Description
On lui rouvre la porte et il envahit tout. Le bicentenaire de Victor Hugo prend des proportions qu’aucune commémoration de ce genre n’a connue, semble-t-il. Et si l’ampleur de cette reconnaissance était à la mesure d’une singulière occultation ? Et si Hugo, en fait, avait été dissimulé dans les drapés de sa gloire ? Certes, il était le géant des lettres, le seul écrivain auquel les aliénés, notoirement, s’identifient, comme Napoléon est le politique qui peuple le plus les asiles. Il est un prototype, un archétype. L’auteur par excellence, celui par qui tous les types d’œuvre arrivent. On l’a assez dit : Hugo est un décathlonien des lettres : tout lui réussit, rien ne lui échappe. Et lorsqu’il se repose de l’écriture, il se met à dessiner, et c’est tout aussi magnifique.

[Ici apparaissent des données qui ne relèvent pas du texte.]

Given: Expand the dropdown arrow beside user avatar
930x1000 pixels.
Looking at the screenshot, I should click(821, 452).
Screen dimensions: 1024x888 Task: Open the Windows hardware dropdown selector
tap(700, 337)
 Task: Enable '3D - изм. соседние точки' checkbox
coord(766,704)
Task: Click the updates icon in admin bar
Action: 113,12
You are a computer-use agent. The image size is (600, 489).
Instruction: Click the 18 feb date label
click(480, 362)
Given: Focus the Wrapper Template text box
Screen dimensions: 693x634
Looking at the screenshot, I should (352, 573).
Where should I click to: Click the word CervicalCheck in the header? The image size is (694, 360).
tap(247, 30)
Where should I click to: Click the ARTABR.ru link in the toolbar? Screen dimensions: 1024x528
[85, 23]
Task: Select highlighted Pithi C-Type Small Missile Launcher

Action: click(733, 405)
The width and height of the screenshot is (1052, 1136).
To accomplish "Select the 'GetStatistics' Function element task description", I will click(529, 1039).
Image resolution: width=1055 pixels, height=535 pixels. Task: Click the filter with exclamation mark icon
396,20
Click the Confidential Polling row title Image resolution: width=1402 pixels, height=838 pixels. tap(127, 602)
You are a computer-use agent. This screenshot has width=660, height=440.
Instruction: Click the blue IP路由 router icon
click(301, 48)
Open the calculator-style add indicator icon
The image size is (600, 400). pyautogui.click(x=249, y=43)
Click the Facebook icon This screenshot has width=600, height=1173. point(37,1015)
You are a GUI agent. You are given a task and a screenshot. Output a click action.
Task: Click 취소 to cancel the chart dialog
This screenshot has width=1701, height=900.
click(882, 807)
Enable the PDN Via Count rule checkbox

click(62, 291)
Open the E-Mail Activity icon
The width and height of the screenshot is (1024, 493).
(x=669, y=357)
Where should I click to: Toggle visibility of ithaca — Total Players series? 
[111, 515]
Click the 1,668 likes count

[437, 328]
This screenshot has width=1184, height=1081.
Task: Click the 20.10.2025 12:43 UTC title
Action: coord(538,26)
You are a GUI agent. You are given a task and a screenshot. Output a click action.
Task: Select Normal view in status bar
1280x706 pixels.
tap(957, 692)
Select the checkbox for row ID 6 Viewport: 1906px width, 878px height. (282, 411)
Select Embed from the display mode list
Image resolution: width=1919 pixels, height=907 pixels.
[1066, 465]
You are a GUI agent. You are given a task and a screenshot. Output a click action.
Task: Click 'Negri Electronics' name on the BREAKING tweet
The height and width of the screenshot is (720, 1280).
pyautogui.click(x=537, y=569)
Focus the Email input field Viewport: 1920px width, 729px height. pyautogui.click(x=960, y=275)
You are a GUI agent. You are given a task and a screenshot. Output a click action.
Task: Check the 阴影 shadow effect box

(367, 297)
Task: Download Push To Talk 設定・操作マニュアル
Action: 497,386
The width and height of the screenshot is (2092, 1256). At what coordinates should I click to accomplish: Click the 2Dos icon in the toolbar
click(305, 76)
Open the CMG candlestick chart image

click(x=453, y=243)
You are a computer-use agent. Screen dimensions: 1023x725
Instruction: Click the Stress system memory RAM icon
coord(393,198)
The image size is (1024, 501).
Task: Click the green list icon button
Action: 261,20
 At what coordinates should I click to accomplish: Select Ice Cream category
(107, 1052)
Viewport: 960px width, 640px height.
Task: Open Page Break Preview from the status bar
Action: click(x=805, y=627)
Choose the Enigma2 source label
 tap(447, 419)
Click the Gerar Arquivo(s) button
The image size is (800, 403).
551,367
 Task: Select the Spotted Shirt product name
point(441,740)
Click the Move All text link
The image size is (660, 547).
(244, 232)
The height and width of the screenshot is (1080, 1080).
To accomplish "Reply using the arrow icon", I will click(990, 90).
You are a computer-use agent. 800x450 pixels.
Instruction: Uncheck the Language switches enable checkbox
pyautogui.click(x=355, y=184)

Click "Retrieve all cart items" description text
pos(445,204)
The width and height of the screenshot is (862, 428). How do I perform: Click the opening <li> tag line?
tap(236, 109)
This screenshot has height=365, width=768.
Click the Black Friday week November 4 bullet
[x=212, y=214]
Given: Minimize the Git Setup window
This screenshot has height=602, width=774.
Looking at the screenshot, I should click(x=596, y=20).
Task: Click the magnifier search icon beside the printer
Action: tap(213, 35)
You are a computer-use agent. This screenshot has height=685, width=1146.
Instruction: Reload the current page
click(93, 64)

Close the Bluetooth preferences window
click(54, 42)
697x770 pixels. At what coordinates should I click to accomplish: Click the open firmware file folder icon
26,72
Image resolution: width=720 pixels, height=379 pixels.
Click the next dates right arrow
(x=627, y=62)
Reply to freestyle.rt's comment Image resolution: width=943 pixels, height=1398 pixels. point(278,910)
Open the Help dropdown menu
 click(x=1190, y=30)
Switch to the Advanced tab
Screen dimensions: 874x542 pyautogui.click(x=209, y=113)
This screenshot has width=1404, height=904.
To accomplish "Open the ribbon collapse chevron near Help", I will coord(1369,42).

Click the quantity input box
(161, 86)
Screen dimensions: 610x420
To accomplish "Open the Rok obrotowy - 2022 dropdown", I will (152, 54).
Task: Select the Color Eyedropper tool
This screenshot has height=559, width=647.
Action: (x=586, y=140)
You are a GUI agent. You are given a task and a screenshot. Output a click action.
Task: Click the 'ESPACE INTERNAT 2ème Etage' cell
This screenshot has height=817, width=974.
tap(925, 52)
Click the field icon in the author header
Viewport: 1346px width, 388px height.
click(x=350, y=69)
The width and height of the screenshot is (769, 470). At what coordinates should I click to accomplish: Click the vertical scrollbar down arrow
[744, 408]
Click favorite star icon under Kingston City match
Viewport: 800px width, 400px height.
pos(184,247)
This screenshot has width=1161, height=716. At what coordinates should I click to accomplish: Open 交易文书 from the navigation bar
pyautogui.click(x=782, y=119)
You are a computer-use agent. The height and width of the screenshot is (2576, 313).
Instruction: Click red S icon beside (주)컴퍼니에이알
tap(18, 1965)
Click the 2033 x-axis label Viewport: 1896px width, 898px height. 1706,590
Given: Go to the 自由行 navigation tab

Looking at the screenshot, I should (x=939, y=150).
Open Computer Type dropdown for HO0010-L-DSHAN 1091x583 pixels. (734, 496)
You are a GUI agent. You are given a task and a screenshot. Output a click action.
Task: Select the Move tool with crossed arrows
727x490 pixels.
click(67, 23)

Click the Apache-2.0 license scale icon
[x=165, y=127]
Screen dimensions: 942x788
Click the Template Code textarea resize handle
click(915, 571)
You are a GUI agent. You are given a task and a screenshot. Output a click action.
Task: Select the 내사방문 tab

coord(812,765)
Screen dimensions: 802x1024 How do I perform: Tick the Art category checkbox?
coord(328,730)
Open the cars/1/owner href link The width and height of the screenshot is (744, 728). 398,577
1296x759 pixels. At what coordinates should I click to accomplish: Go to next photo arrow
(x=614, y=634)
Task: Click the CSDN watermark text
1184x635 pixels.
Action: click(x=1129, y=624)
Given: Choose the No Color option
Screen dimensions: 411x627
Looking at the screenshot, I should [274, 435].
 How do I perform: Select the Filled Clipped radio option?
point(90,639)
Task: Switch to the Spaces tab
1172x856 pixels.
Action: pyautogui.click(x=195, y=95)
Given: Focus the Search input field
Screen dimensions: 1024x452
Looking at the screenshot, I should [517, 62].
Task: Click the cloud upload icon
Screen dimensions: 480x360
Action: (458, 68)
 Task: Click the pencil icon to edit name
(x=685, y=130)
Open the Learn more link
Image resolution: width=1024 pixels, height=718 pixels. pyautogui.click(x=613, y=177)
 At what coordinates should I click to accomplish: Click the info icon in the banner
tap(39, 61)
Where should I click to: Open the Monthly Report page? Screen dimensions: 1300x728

Il est ce « visiteur encombrant », comme dit Jean-Pol Baras à propos de son séjour en Belgique. Mais c’est de son séjour sur la terre que l’on peut tout aussi bien parler. Tout ce qu’il aborde, il le transforme et le transfigure, le chargeant d’une vision qui, peu à peu, s’est mise à animer, à irriguer son œuvre tout entière, dont l’évolution est ascensionnelle. Car lorsque l’on s’efforce de la considérer dans son ensemble, ce qui ne peut se faire que superficiellement, l’on est frappé par la sûreté croissante d’une pensée qui se consolide et se renforce, et va dans le sens d’une conquête par l’homme de son autonomie et de sa dignité. C’est ainsi qu’en 1859 il fait résonner les derniers vers du « Satyre », dans La Légende des Siècles : « Place à l’atome saint, qui brûle et qui ruisselle ! / Place au rayonnement de l’âme universelle ! / Un roi c’est de la guerre, un dieu c’est de la nuit. / Liberté, vie et foi, sur le dogme détruit ! » Et la suite va poursuivre cet appel prodigieux à l’émancipation, qui fait de Hugo, tout baroque et fantasmatique qu’il soit, le prolongement des Lumières.